11. De rechtbank veroordeelt verweerder in de door eiser gemaakte proceskosten. Deze kosten stelt de rechtbank op grond van het Besluit proceskosten bestuursrecht voor de door een derde beroepsmatig verleende rechtsbijstand vast op € 512,- (1 punt voor het indienen van het beroepschrift en 1 punt voor het verschijnen op de zitting, met een waarde per punt van € 512,- en een wegingsfactor 0,5). De rechtbank is van oordeel dat deze zaak van licht gewicht is, omdat de zaak alleen gaat over de vraag of de beslistermijn is overschreden en of er een dwangsom verschuldigd is.

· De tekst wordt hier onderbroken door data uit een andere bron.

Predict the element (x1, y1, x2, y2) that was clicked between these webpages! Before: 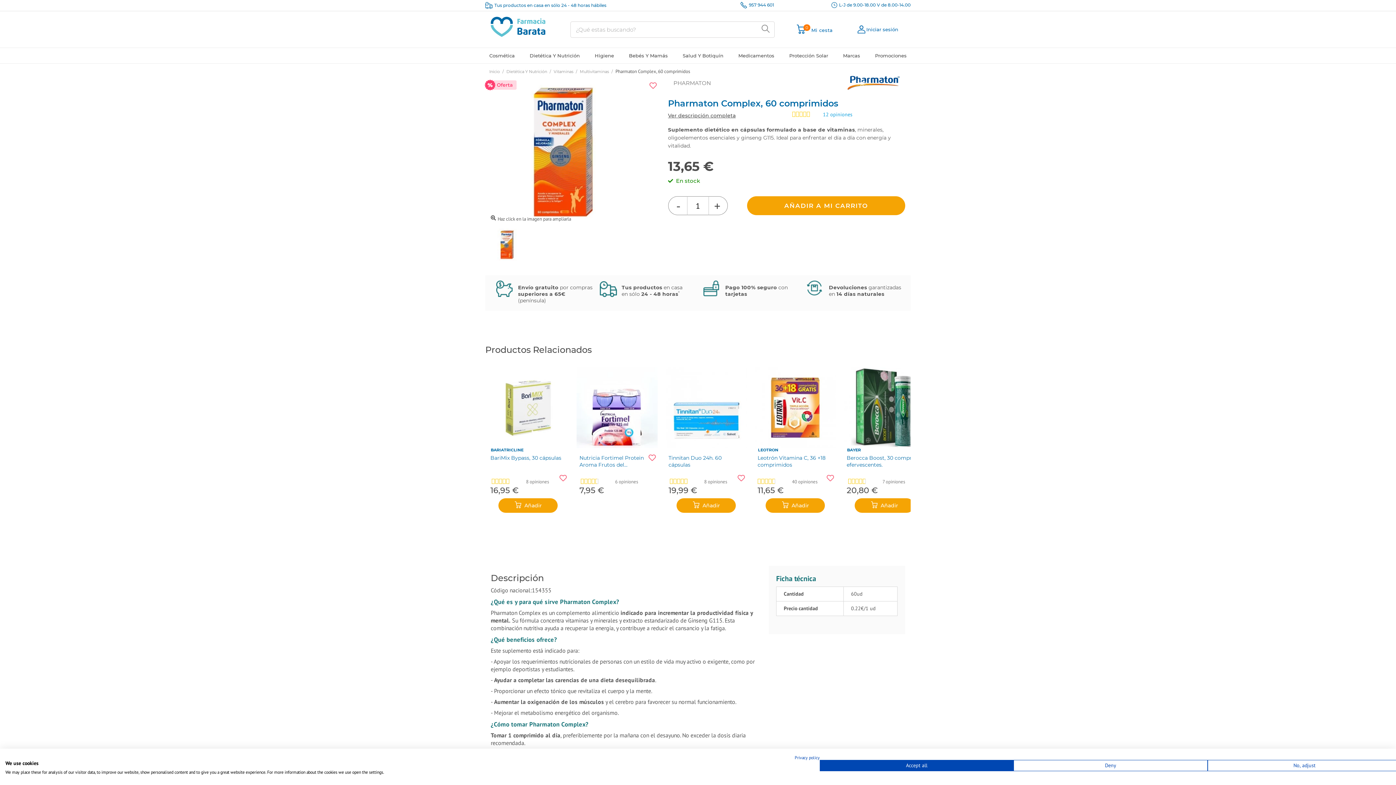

Deze uitspraak is gedaan door mr. A.K. Mireku, rechter, in aanwezigheid van E.P.W. Kwakman, griffier, op 22 januari 2019.
griffier
rechter
Deze uitspraak is digitaal ondertekend en bekendgemaakt op:
Rechtsmiddel
Tegen deze uitspraak kunnen partijen binnen vier weken na de dag van verzending daarvan hoger beroep instellen bij de Afdeling bestuursrechtspraak van de Raad van State (adres: Raad van State, Afdeling bestuursrechtspraak, Hoger beroep vreemdelingenzaken, Postbus 16113, 2500 BC 's-Gravenhage). Naast de vereisten waaraan het beroepschrift moet voldoen op grond van artikel 6:5 van de Awb (zoals het overleggen van een afschrift van deze uitspraak) dient het beroepschrift ingevolge artikel 85, eerste lid, van de Vw 2000 een of meer grieven te bevatten. Artikel 6:6 van de Awb (herstel verzuim) is niet van toepassing.

Voetnoten

1.Artikel 6:2, aanhef en onder b, in samenhang met artikel 7:1, eerste lid, aanhef en onder f, van de Algemene wet bestuursrecht Awb.
2.Artikel 6:12, tweede lid, van de Awb.
3.Artikel 42 van de Vreemdelingenwet 2000.
4.Artikel 4:18, eerste lid, van de Awb.
5.artikel 8:55d, eerste en derde lid, van de Awb.